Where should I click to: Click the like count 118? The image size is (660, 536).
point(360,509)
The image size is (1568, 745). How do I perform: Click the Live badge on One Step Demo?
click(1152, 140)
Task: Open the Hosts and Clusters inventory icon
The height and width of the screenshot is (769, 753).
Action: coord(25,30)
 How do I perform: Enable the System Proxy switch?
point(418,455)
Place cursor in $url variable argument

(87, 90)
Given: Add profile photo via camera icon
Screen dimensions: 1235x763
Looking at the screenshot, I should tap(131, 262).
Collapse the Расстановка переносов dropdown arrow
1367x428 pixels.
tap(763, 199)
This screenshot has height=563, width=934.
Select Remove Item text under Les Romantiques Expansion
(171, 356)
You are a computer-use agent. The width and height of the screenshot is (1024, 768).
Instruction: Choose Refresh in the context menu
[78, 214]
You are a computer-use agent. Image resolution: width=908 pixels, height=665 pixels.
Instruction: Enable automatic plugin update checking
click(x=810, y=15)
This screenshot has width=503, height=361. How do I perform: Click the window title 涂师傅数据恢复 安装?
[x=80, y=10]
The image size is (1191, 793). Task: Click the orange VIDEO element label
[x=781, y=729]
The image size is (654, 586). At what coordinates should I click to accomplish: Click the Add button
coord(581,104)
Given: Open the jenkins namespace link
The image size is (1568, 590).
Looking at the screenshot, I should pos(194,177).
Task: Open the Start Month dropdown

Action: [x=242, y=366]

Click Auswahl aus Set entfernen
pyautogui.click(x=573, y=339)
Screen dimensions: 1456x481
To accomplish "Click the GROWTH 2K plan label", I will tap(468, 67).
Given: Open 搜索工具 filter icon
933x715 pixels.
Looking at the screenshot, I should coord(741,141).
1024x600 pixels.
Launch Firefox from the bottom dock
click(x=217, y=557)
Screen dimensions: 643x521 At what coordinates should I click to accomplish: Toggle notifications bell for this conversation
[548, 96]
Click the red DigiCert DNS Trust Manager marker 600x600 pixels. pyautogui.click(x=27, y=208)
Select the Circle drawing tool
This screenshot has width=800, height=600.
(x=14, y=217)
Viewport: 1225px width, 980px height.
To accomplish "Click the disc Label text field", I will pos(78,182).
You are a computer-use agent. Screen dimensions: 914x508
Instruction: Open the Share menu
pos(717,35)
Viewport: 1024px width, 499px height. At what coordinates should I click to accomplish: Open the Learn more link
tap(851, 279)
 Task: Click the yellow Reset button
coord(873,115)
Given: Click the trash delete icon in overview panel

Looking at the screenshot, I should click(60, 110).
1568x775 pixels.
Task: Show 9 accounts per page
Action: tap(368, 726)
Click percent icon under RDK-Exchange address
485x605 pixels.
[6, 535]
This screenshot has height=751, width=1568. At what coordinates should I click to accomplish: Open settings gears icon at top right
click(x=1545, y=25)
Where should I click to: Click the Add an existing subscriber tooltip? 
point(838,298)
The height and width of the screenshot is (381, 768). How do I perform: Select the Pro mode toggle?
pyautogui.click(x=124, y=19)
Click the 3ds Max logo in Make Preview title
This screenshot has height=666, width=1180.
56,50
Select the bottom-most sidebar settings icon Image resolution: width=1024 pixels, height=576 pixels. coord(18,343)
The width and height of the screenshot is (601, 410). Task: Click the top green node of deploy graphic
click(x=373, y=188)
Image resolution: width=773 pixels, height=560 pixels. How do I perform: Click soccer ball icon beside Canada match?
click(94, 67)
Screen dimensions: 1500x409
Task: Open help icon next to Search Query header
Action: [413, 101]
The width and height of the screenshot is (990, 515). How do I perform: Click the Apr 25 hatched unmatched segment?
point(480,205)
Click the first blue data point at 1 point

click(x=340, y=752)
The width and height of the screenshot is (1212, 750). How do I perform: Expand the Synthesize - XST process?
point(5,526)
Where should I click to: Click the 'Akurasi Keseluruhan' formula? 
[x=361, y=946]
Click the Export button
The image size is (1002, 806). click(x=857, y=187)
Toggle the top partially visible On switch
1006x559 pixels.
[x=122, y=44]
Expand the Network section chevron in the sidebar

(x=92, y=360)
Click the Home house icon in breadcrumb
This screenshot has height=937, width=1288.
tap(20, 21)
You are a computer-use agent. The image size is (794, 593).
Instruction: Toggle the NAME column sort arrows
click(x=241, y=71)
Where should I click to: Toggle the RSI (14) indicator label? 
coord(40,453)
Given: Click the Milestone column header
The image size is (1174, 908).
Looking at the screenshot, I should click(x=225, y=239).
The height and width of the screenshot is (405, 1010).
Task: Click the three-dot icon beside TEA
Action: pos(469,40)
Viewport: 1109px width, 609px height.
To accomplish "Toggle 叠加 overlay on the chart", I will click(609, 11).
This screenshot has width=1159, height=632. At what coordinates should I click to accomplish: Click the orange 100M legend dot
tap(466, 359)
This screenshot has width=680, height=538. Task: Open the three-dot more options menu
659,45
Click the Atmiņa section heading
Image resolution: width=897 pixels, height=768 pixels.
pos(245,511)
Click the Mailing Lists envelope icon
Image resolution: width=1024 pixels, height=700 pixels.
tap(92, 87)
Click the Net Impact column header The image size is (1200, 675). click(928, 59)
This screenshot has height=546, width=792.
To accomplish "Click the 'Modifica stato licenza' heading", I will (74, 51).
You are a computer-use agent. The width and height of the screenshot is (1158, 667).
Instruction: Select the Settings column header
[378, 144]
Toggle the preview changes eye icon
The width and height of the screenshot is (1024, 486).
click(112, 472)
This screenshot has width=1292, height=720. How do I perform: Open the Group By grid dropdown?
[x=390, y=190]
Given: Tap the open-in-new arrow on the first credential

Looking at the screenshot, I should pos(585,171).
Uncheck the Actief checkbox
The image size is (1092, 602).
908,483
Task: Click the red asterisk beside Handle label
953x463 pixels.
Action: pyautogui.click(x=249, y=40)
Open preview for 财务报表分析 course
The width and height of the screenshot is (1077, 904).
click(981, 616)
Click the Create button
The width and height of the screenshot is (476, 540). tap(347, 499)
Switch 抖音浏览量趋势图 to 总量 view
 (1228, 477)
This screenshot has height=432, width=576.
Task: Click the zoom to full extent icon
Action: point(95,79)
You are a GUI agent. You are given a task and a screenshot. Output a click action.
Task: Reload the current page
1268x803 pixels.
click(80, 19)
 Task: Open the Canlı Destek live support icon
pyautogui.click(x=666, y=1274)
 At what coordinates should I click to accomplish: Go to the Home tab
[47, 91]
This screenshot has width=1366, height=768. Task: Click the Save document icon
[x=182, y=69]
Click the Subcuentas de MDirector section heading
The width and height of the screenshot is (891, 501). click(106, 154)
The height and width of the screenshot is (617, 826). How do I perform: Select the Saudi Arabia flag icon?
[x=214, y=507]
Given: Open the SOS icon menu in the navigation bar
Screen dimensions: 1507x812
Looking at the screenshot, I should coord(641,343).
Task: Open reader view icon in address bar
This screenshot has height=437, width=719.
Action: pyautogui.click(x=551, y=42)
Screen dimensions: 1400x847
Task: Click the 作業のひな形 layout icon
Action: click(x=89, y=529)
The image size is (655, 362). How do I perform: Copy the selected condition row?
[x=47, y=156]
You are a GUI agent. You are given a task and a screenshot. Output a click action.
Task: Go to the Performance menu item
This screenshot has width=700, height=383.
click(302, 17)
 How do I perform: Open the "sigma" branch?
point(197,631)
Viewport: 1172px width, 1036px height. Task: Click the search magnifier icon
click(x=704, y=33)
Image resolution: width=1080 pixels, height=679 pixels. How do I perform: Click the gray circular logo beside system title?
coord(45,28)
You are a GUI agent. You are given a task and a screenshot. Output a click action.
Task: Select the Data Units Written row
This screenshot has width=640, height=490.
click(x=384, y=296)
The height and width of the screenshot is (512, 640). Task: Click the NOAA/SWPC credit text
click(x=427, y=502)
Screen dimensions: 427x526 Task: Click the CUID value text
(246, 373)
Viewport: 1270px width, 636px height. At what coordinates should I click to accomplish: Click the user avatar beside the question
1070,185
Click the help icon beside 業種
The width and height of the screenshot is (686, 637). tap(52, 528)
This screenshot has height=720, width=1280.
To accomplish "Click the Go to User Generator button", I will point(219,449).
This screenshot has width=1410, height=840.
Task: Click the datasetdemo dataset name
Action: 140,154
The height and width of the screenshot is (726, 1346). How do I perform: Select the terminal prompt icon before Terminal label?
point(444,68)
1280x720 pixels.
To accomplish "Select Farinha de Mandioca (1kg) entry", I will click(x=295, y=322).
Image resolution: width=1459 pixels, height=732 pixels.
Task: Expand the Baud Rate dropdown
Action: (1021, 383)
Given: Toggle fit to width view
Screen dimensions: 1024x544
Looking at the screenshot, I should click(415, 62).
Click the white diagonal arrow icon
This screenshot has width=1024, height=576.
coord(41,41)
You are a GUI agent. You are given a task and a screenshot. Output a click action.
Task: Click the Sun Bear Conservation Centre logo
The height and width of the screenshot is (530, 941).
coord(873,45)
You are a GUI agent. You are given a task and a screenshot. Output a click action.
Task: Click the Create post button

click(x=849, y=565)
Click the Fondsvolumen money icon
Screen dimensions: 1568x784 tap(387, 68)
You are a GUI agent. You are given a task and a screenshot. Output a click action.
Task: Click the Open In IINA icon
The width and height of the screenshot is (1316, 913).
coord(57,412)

================================

→ **TASK PROMPT**
Go through the material line by line. Show each line that contains the string "computer".

→ **ANSWER TO THIS EXERCISE**
You are a computer-use agent. The width and height of the screenshot is (1024, 768).
You are a computer-use agent. Image resolution: width=908 pixels, height=665 pixels.
You are a computer-use agent. Screen dimensions: 914x508
You are a computer-use agent. The image size is (794, 593).
You are a computer-use agent. The width and height of the screenshot is (1158, 667).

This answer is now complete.